Please repeat each line from the one holding "You are a GUI" through the final line of the data, exactly as it stands, with no pictures.

** Opening Data under study block **

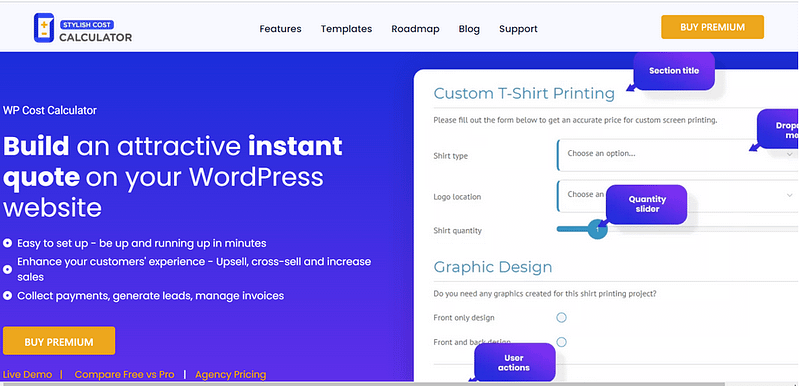Open the Logo location dropdown
The image size is (800, 386).
tap(678, 196)
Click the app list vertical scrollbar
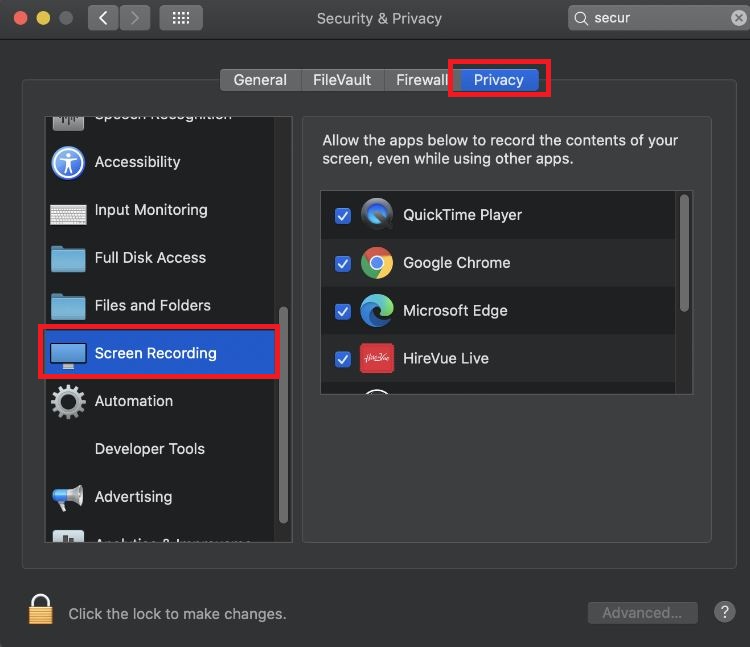This screenshot has height=647, width=750. (x=685, y=253)
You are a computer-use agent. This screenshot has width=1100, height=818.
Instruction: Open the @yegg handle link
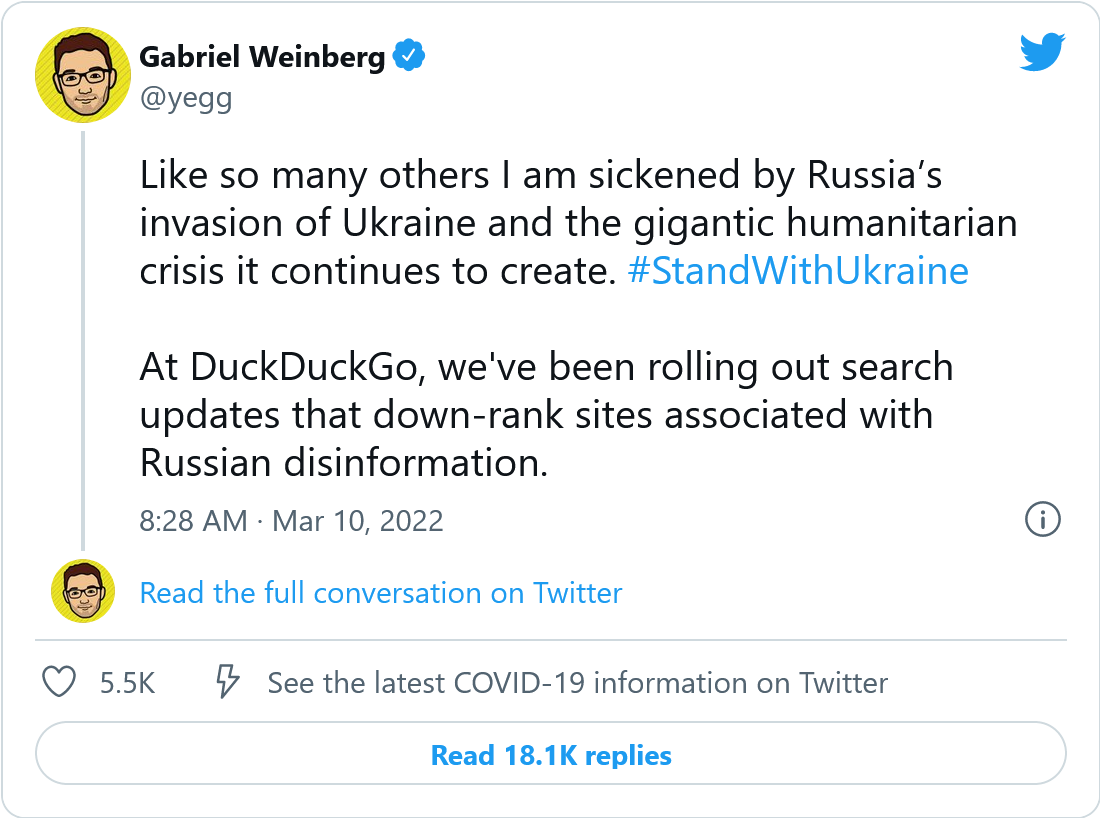pyautogui.click(x=186, y=99)
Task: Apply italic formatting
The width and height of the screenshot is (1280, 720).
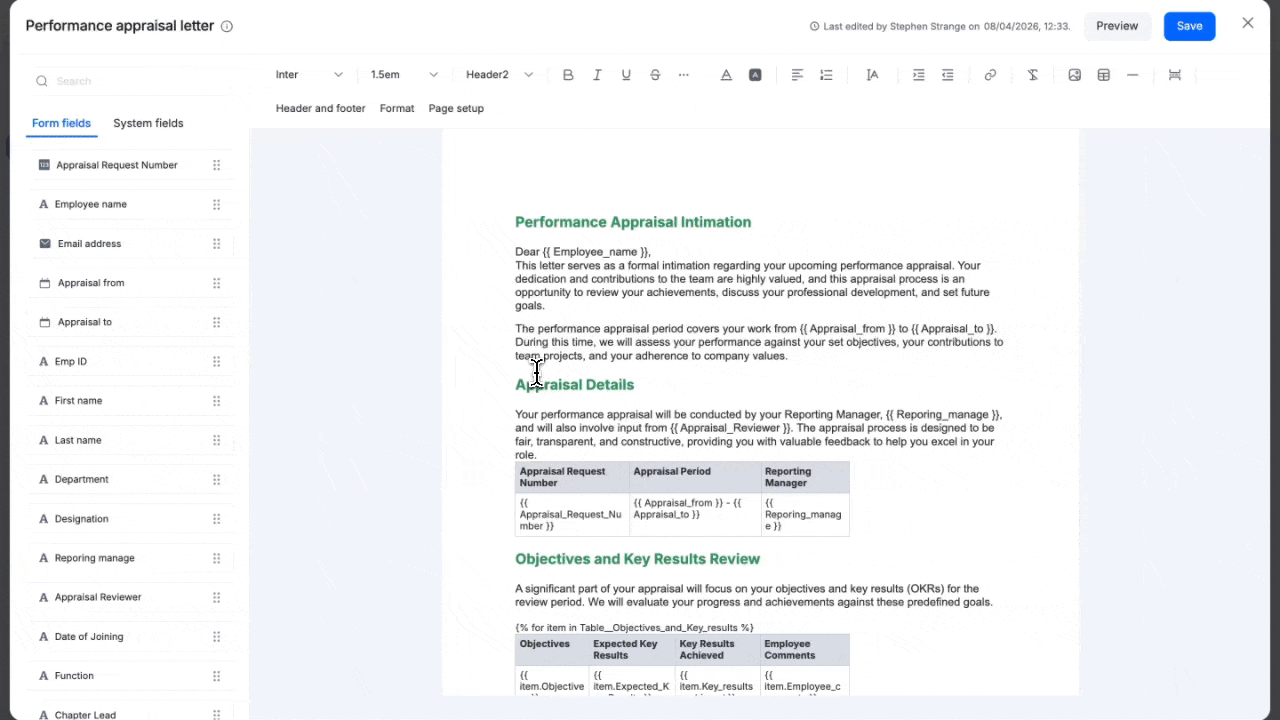Action: (x=597, y=75)
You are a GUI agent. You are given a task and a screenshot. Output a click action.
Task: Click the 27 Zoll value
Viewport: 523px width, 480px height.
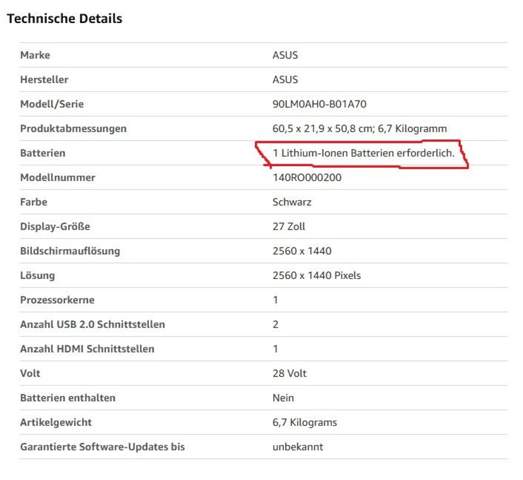coord(289,226)
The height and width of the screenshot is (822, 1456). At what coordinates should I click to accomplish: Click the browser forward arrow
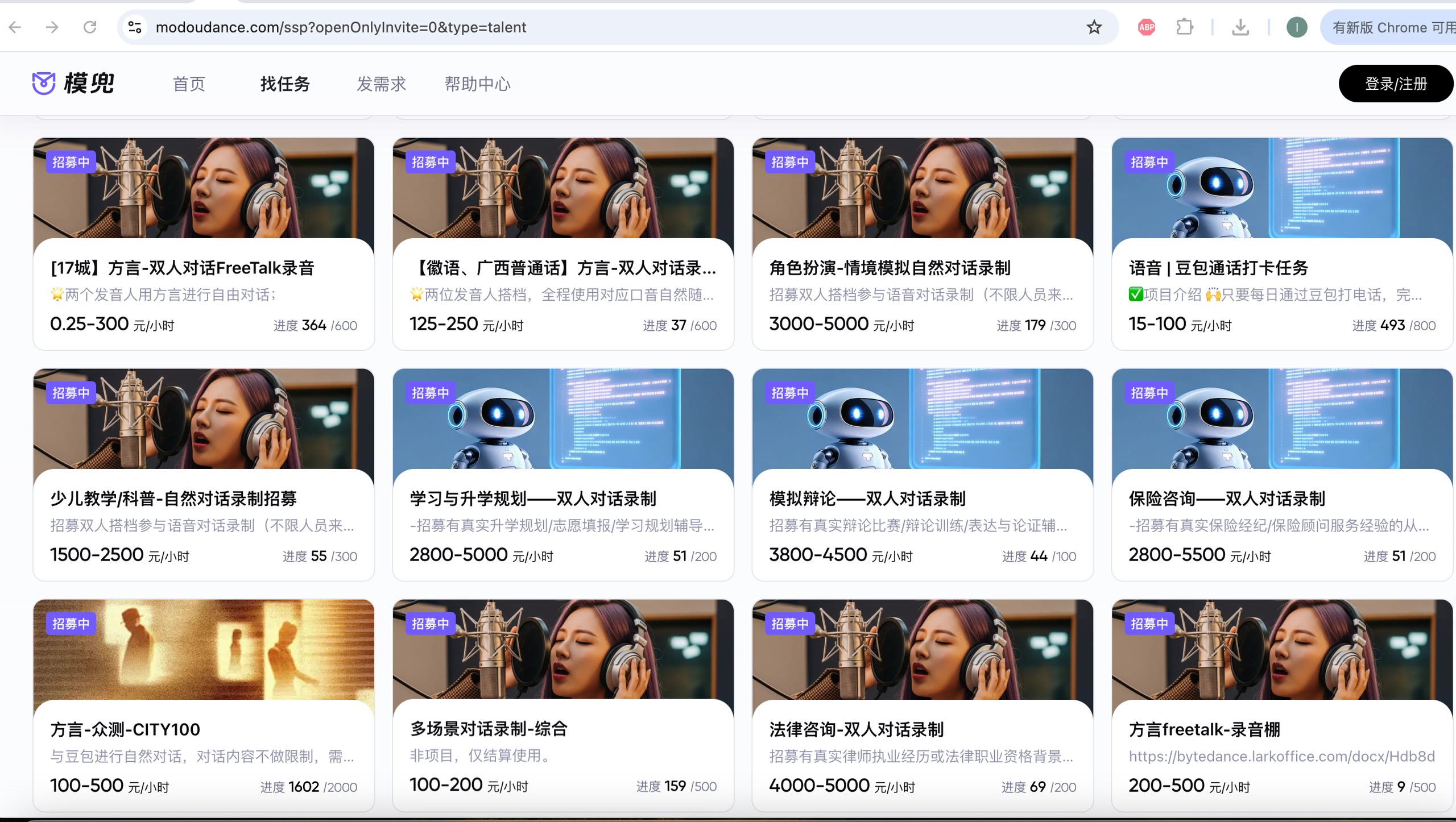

** Closing Data under study block **

Response:
You are a GUI agent. You are given a task and a screenshot. Output a click action.
Task: Click the 27 Zoll value
Viewport: 523px width, 480px height.
coord(289,226)
The height and width of the screenshot is (822, 1456). At what coordinates should I click to accomplish: Click the browser forward arrow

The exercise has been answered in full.